Challenges and Activities

GEMS activities are chosen as suggestions, not requirements. The best GEMS clubs choose activities/lessons that reflect the interests of the girls and expose them to new and exciting challenges that they may not ever see in school or at home.

Try to plan about 4-5 meetings at a time, or at least choose the subject area. That way, you don’t get accidentally stuck in a pattern or always doing chemistry or mental math, for instance. Sometimes it is easy to find a group of resources that lend themselves to GEMS meetings, and you don’t realize that you have not touched on other parts of STEM until it is too late.

For example, when we plan out 10 GEMS meetings, with monthly club meetings, we make sure that at least one of the meetings is directly related to math, and at least one is directly related to technology. Those two areas seem to be harder to plan for, and need a great deal more preparation, especially technology , so we work hard to ensure that those areas are covered.

I liked making our T-shirts and watching the alcohol separate the colors!

Maddie, age 12

We also have at least one meeting where our emphasis is on building and working on spatial skills, an identified weakness of many girls. That meeting can take a lot of planning, as materials must usually be brought in.

On the other hand, biology, chemistry and physics are easy and fun to plan for, so we rarely have any trouble getting ideas and finding time to prepare.

Deconstructing a mouse

We also try to include at least one activity each year that looks like art, but is really STEM, like origami or paper engineering in the form of pop-up books.

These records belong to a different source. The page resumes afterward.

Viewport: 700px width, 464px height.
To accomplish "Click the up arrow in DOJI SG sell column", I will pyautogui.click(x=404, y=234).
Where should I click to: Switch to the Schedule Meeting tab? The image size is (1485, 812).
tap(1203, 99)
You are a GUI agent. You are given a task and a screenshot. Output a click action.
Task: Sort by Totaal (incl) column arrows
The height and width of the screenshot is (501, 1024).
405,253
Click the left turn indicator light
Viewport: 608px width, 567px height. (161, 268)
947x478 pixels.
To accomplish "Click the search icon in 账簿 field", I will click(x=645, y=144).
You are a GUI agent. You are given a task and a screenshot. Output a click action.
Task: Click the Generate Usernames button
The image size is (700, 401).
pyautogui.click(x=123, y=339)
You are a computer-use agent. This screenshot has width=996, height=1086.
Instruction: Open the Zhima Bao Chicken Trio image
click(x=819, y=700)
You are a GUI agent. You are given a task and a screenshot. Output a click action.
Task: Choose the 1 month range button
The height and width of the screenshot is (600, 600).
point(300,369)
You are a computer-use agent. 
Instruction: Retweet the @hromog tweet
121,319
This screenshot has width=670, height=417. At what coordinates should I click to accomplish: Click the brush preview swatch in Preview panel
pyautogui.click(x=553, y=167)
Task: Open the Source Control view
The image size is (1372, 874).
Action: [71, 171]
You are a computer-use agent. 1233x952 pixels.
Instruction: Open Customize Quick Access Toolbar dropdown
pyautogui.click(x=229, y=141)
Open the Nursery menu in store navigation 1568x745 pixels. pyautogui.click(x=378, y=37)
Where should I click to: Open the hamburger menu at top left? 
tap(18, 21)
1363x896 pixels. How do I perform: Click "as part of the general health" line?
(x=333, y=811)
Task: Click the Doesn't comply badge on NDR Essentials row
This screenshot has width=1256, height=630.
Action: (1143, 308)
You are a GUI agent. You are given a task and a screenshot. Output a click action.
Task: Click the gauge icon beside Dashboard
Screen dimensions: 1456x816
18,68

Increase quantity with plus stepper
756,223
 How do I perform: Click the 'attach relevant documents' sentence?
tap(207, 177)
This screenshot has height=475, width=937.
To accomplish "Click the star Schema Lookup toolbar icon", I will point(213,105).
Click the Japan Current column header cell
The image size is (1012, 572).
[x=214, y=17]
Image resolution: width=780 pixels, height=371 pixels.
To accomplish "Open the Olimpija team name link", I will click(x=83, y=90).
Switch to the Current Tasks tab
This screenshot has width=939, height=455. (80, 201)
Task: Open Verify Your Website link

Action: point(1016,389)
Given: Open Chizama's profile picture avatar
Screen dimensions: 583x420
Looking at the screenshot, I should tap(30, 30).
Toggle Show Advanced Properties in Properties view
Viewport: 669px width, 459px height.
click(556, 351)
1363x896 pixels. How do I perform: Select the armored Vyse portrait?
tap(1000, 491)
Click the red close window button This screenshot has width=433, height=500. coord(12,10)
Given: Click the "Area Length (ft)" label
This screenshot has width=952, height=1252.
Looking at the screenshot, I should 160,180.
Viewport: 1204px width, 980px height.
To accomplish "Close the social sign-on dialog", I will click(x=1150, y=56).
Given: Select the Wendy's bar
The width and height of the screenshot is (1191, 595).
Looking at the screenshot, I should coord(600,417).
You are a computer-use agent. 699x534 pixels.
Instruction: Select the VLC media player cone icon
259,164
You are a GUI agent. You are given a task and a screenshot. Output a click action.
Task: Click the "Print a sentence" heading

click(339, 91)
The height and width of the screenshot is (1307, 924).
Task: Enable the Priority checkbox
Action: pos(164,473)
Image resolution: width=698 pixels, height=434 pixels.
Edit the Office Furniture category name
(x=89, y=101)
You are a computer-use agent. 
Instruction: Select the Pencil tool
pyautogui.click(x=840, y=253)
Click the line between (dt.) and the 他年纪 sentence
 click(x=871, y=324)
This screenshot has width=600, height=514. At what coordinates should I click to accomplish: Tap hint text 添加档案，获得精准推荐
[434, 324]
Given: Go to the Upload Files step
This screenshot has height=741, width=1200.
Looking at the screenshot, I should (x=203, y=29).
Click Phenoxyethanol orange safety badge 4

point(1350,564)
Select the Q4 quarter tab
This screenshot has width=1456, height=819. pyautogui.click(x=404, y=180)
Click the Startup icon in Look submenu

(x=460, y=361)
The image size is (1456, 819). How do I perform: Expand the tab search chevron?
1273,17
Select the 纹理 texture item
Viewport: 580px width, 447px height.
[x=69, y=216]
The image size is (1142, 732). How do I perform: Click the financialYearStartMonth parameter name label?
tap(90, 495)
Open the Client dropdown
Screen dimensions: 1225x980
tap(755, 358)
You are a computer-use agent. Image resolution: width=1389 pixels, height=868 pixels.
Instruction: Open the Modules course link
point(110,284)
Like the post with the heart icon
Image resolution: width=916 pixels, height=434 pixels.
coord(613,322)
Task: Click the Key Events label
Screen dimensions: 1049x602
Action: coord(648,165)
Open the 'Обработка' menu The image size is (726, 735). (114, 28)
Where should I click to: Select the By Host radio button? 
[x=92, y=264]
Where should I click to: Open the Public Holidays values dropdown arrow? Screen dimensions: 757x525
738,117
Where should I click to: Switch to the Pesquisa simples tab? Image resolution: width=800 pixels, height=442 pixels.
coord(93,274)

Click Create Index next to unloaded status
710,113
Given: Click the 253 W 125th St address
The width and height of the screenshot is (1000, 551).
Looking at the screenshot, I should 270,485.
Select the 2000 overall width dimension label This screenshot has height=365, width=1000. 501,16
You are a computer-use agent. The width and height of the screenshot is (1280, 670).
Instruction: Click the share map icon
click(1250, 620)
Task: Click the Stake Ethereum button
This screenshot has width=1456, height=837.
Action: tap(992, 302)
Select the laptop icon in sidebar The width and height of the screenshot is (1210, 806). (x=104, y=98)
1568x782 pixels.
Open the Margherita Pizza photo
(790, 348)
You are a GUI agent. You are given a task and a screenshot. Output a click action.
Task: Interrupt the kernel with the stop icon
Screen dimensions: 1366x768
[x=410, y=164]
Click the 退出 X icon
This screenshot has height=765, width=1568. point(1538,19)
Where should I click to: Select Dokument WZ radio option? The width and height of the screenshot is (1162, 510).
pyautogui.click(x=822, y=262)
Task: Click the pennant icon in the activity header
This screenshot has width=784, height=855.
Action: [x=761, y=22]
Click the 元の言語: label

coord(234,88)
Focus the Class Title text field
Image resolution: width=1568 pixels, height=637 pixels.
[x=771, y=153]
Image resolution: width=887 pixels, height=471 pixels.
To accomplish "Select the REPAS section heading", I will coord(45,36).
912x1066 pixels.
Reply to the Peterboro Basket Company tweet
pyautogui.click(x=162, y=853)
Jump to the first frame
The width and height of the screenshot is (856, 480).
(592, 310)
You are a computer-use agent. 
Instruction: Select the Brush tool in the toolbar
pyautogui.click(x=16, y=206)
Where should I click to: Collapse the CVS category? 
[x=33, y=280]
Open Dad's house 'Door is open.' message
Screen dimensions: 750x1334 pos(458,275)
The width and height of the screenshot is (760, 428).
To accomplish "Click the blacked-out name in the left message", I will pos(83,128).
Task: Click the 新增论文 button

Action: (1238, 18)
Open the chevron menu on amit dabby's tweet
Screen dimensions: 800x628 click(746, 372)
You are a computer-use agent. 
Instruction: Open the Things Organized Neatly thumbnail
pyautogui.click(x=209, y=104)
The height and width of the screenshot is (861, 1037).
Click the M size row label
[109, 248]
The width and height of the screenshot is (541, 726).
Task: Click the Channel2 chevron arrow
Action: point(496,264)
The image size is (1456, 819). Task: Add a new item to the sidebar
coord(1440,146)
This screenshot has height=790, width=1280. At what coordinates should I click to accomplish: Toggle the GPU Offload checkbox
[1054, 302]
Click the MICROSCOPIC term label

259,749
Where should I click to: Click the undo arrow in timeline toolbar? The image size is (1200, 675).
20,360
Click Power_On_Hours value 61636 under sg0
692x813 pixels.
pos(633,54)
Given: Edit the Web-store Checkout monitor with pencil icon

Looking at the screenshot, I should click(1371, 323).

Be sure to choose things that are active. Make sure that girls are not sitting and listening for more than 5-10 minutes at a time. It is fine if you explain/discuss at the beginning, do some active work, then reconvene in a circle for more explanation/reflection/discussion in the middle. It is good to get up and move around, and it gives everyone a chance to talk.

We try to choose activities that are about two years harder than what they do in science or math, and then we take them through them step by step. Even if the girls in your club are not identified as gifted, they are here because they are interested and interest goes a lot farther than test scores. GEMS is a risk-free environment, and this is place to try hard things.

We always start out a meeting by reminding the girls that everyone has strengths and we are going to find people who have strengths they never knew about. “This just might be the day,” we will say. We also point out that if an activity is hard today, it may be that it is an area that they  just haven’t had a lot of experience in yet, and that they can learn it.

Keep these phrases in mind:

Show, don’t tell.

Do, don’t show.

Process and reflect.

As mentioned before, try to do activities that are in their future. There is nothing more frustrating than planning a  project and have the girls say, “We did that last month with Mrs. ______.” If you want to do something that is going to be taught that year, try to lead it at a much more advanced so that when they get to it in school, each girl can be very comfortable and know that she both has experience and knowledge to contribute to her class.

For example, when we did a fun activity using batteries and bulbs and circuits, we knew that they would be doing this in class in the spring, but we also knew that each child would not get much time to mess with materials. So, our GEMS time consisted of giving each girl a bag of supplies, a partner with the same bag, and a few simple instructions. Their combinations of supplies were amazing, as they experimented with chaining circuits and stacking the bulbs to light in sequences. It made their later study of circuits much more meaningful due to their practice in GEMS.

Always plan to group and regroup. Girls are happy when they are with other girls they know, but we make a point of randomly grouping them for at least half of the meetings. We justify this by reminding them that they can make new friends and find other girls who have the skills they might need to succeed in apartnership. It is a good idea to set this as a rule/accepted structure at the very beginning of the club sessions. Regrouping then becomes less and less of an issue.